_EXERCISE REQUIREMENTS_:
Find the line that contains "The image size is (990, 591)." in the entries below. Write out that line and all that follow it, unchanged and alone.

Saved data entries
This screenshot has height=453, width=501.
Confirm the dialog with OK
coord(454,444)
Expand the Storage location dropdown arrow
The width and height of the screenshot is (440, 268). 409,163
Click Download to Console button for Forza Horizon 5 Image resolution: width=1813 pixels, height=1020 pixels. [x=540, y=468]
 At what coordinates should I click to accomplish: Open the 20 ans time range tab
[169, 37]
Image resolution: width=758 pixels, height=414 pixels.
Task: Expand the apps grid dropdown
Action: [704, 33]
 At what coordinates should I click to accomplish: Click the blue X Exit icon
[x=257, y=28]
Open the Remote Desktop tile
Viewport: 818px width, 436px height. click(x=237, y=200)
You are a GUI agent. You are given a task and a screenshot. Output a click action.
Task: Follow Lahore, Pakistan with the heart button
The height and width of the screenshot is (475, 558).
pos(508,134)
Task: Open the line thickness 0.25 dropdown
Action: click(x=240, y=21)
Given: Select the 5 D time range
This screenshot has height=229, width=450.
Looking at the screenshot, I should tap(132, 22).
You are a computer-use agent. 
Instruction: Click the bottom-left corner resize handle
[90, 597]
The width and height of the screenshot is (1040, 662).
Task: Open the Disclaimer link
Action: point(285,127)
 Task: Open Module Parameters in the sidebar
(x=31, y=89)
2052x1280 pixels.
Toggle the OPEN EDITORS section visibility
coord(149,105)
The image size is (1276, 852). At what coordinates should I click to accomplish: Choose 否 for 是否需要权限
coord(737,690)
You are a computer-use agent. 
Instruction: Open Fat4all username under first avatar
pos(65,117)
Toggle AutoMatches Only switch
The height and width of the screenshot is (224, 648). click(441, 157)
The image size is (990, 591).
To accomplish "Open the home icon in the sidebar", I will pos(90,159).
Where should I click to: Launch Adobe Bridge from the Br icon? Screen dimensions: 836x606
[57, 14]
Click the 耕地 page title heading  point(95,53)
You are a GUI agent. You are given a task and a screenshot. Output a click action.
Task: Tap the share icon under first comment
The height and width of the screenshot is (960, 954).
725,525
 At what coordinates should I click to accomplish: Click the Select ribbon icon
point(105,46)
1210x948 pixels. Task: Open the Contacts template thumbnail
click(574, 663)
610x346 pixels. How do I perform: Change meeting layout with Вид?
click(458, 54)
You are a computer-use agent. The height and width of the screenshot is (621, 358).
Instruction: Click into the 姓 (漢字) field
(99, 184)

_COMPLETED EXERCISE_:
The image size is (990, 591).
To accomplish "Open the home icon in the sidebar", I will pos(90,159).
Where should I click to: Launch Adobe Bridge from the Br icon? Screen dimensions: 836x606
[57, 14]
Click the 耕地 page title heading  point(95,53)
You are a GUI agent. You are given a task and a screenshot. Output a click action.
Task: Tap the share icon under first comment
The height and width of the screenshot is (960, 954).
725,525
 At what coordinates should I click to accomplish: Click the Select ribbon icon
point(105,46)
1210x948 pixels. Task: Open the Contacts template thumbnail
click(574, 663)
610x346 pixels. How do I perform: Change meeting layout with Вид?
click(458, 54)
You are a computer-use agent. The height and width of the screenshot is (621, 358).
Instruction: Click into the 姓 (漢字) field
(99, 184)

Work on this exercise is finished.